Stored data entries

==*==

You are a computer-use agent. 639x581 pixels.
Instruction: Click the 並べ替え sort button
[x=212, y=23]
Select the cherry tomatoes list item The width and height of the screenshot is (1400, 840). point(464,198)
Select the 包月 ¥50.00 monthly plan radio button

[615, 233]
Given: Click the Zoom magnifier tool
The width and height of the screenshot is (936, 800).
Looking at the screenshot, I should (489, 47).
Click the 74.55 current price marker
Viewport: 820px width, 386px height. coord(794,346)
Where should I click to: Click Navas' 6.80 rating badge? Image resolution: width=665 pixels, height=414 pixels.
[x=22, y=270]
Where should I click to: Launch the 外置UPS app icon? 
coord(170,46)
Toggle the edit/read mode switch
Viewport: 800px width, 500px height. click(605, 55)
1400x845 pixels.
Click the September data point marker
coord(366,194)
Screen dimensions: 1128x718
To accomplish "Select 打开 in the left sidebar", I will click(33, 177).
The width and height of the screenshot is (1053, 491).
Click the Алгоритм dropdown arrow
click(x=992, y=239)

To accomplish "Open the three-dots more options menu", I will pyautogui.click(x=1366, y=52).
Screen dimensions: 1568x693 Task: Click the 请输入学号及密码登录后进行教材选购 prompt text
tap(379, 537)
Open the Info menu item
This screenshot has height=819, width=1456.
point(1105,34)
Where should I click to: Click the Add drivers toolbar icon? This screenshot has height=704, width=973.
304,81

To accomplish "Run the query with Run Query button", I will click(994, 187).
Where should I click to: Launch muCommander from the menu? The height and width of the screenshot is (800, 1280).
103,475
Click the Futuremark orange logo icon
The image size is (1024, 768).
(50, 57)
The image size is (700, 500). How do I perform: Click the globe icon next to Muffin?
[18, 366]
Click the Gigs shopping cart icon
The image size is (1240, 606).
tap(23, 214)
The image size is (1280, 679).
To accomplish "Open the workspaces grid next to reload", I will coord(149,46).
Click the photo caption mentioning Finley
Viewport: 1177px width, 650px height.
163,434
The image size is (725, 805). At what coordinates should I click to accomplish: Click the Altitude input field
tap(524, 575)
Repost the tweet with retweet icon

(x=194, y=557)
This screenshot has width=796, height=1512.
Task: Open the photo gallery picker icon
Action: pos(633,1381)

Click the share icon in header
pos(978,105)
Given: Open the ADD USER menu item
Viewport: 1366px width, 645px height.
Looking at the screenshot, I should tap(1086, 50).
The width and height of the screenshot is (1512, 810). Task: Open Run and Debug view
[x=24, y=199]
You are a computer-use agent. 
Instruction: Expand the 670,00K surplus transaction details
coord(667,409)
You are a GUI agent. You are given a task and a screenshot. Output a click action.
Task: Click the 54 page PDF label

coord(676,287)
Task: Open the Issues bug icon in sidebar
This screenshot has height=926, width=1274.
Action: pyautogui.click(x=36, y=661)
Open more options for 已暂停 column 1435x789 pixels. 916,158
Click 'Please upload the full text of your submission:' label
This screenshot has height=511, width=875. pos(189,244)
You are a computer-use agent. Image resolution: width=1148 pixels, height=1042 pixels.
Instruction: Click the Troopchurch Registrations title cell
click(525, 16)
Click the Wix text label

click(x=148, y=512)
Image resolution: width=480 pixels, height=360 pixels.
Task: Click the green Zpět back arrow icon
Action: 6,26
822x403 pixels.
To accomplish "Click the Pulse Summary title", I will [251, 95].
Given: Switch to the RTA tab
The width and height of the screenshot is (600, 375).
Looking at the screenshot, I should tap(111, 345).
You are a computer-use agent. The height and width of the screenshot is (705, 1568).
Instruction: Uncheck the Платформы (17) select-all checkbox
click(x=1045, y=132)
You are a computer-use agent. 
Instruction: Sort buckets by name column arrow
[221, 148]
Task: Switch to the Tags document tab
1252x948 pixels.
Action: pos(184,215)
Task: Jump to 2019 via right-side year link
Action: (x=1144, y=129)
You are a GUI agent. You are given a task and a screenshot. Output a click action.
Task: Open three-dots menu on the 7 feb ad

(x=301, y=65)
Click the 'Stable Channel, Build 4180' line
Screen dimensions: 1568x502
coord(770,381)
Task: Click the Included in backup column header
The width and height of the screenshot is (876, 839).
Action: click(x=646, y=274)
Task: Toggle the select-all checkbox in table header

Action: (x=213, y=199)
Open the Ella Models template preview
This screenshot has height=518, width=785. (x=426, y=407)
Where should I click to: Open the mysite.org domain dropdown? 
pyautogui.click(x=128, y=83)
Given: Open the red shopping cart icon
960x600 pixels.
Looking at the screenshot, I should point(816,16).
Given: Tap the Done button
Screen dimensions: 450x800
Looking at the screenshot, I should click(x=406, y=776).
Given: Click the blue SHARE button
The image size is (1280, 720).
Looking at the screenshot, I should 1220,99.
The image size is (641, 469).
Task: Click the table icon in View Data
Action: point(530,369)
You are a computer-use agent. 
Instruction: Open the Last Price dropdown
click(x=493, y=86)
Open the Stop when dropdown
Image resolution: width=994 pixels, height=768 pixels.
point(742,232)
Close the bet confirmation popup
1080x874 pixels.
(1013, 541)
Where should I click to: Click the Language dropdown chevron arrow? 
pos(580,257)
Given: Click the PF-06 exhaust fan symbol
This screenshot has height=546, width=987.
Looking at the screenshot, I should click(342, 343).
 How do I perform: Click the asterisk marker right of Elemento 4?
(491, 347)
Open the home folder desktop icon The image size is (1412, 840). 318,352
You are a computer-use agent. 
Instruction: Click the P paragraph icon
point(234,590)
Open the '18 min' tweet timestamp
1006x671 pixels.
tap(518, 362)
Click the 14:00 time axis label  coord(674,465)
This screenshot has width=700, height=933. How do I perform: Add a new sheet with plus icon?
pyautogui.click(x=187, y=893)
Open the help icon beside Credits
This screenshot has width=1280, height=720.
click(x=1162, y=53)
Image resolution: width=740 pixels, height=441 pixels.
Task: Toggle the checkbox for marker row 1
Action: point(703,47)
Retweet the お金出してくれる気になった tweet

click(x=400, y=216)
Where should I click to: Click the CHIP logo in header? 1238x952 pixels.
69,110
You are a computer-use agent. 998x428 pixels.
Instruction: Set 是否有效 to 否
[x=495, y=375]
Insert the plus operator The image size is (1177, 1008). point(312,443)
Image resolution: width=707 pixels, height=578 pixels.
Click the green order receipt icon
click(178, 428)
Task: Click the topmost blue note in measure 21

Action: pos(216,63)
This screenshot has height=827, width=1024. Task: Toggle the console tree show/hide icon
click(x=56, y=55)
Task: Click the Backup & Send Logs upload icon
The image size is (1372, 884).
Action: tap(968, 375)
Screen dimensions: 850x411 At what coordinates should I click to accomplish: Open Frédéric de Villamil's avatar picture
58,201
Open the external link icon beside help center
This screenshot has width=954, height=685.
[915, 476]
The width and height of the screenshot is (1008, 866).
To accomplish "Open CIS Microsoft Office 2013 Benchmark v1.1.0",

==*==

_PROBLEM TO WORK ON:_
Each entry must be output exactly as it was written.

_OUTPUT OF THE EXERCISE:_
You are a computer-use agent. 639x581 pixels.
Instruction: Click the 並べ替え sort button
[x=212, y=23]
Select the cherry tomatoes list item The width and height of the screenshot is (1400, 840). point(464,198)
Select the 包月 ¥50.00 monthly plan radio button

[615, 233]
Given: Click the Zoom magnifier tool
The width and height of the screenshot is (936, 800).
Looking at the screenshot, I should (489, 47).
Click the 74.55 current price marker
Viewport: 820px width, 386px height. coord(794,346)
Where should I click to: Click Navas' 6.80 rating badge? Image resolution: width=665 pixels, height=414 pixels.
[x=22, y=270]
Where should I click to: Launch the 外置UPS app icon? 
coord(170,46)
Toggle the edit/read mode switch
Viewport: 800px width, 500px height. click(605, 55)
1400x845 pixels.
Click the September data point marker
coord(366,194)
Screen dimensions: 1128x718
To accomplish "Select 打开 in the left sidebar", I will click(33, 177).
The width and height of the screenshot is (1053, 491).
Click the Алгоритм dropdown arrow
click(x=992, y=239)

To accomplish "Open the three-dots more options menu", I will pyautogui.click(x=1366, y=52).
Screen dimensions: 1568x693 Task: Click the 请输入学号及密码登录后进行教材选购 prompt text
tap(379, 537)
Open the Info menu item
This screenshot has height=819, width=1456.
point(1105,34)
Where should I click to: Click the Add drivers toolbar icon? This screenshot has height=704, width=973.
304,81

To accomplish "Run the query with Run Query button", I will click(994, 187).
Where should I click to: Launch muCommander from the menu? The height and width of the screenshot is (800, 1280).
103,475
Click the Futuremark orange logo icon
The image size is (1024, 768).
(50, 57)
The image size is (700, 500). How do I perform: Click the globe icon next to Muffin?
[18, 366]
Click the Gigs shopping cart icon
The image size is (1240, 606).
tap(23, 214)
The image size is (1280, 679).
To accomplish "Open the workspaces grid next to reload", I will coord(149,46).
Click the photo caption mentioning Finley
Viewport: 1177px width, 650px height.
163,434
The image size is (725, 805). At what coordinates should I click to accomplish: Click the Altitude input field
tap(524, 575)
Repost the tweet with retweet icon

(x=194, y=557)
This screenshot has width=796, height=1512.
Task: Open the photo gallery picker icon
Action: pos(633,1381)

Click the share icon in header
pos(978,105)
Given: Open the ADD USER menu item
Viewport: 1366px width, 645px height.
Looking at the screenshot, I should tap(1086, 50).
The width and height of the screenshot is (1512, 810). Task: Open Run and Debug view
[x=24, y=199]
You are a computer-use agent. 
Instruction: Expand the 670,00K surplus transaction details
coord(667,409)
You are a GUI agent. You are given a task and a screenshot. Output a click action.
Task: Click the 54 page PDF label

coord(676,287)
Task: Open the Issues bug icon in sidebar
This screenshot has height=926, width=1274.
Action: pyautogui.click(x=36, y=661)
Open more options for 已暂停 column 1435x789 pixels. 916,158
Click 'Please upload the full text of your submission:' label
This screenshot has height=511, width=875. pos(189,244)
You are a computer-use agent. Image resolution: width=1148 pixels, height=1042 pixels.
Instruction: Click the Troopchurch Registrations title cell
click(525, 16)
Click the Wix text label

click(x=148, y=512)
Image resolution: width=480 pixels, height=360 pixels.
Task: Click the green Zpět back arrow icon
Action: 6,26
822x403 pixels.
To accomplish "Click the Pulse Summary title", I will [251, 95].
Given: Switch to the RTA tab
The width and height of the screenshot is (600, 375).
Looking at the screenshot, I should tap(111, 345).
You are a computer-use agent. The height and width of the screenshot is (705, 1568).
Instruction: Uncheck the Платформы (17) select-all checkbox
click(x=1045, y=132)
You are a computer-use agent. 
Instruction: Sort buckets by name column arrow
[221, 148]
Task: Switch to the Tags document tab
1252x948 pixels.
Action: pos(184,215)
Task: Jump to 2019 via right-side year link
Action: (x=1144, y=129)
You are a GUI agent. You are given a task and a screenshot. Output a click action.
Task: Open three-dots menu on the 7 feb ad

(x=301, y=65)
Click the 'Stable Channel, Build 4180' line
Screen dimensions: 1568x502
coord(770,381)
Task: Click the Included in backup column header
The width and height of the screenshot is (876, 839).
Action: click(x=646, y=274)
Task: Toggle the select-all checkbox in table header

Action: (x=213, y=199)
Open the Ella Models template preview
This screenshot has height=518, width=785. (x=426, y=407)
Where should I click to: Open the mysite.org domain dropdown? 
pyautogui.click(x=128, y=83)
Given: Open the red shopping cart icon
960x600 pixels.
Looking at the screenshot, I should point(816,16).
Given: Tap the Done button
Screen dimensions: 450x800
Looking at the screenshot, I should click(x=406, y=776).
Given: Click the blue SHARE button
The image size is (1280, 720).
Looking at the screenshot, I should 1220,99.
The image size is (641, 469).
Task: Click the table icon in View Data
Action: point(530,369)
You are a computer-use agent. 
Instruction: Open the Last Price dropdown
click(x=493, y=86)
Open the Stop when dropdown
Image resolution: width=994 pixels, height=768 pixels.
point(742,232)
Close the bet confirmation popup
1080x874 pixels.
(1013, 541)
Where should I click to: Click the Language dropdown chevron arrow? 
pos(580,257)
Given: Click the PF-06 exhaust fan symbol
This screenshot has height=546, width=987.
Looking at the screenshot, I should click(342, 343).
 How do I perform: Click the asterisk marker right of Elemento 4?
(491, 347)
Open the home folder desktop icon The image size is (1412, 840). 318,352
You are a computer-use agent. 
Instruction: Click the P paragraph icon
point(234,590)
Open the '18 min' tweet timestamp
1006x671 pixels.
tap(518, 362)
Click the 14:00 time axis label  coord(674,465)
This screenshot has width=700, height=933. How do I perform: Add a new sheet with plus icon?
pyautogui.click(x=187, y=893)
Open the help icon beside Credits
This screenshot has width=1280, height=720.
click(x=1162, y=53)
Image resolution: width=740 pixels, height=441 pixels.
Task: Toggle the checkbox for marker row 1
Action: point(703,47)
Retweet the お金出してくれる気になった tweet

click(x=400, y=216)
Where should I click to: Click the CHIP logo in header? 1238x952 pixels.
69,110
You are a computer-use agent. 998x428 pixels.
Instruction: Set 是否有效 to 否
[x=495, y=375]
Insert the plus operator The image size is (1177, 1008). point(312,443)
Image resolution: width=707 pixels, height=578 pixels.
Click the green order receipt icon
click(178, 428)
Task: Click the topmost blue note in measure 21

Action: pos(216,63)
This screenshot has height=827, width=1024. Task: Toggle the console tree show/hide icon
click(x=56, y=55)
Task: Click the Backup & Send Logs upload icon
The image size is (1372, 884).
Action: tap(968, 375)
Screen dimensions: 850x411 At what coordinates should I click to accomplish: Open Frédéric de Villamil's avatar picture
58,201
Open the external link icon beside help center
This screenshot has width=954, height=685.
[915, 476]
The width and height of the screenshot is (1008, 866).
To accomplish "Open CIS Microsoft Office 2013 Benchmark v1.1.0",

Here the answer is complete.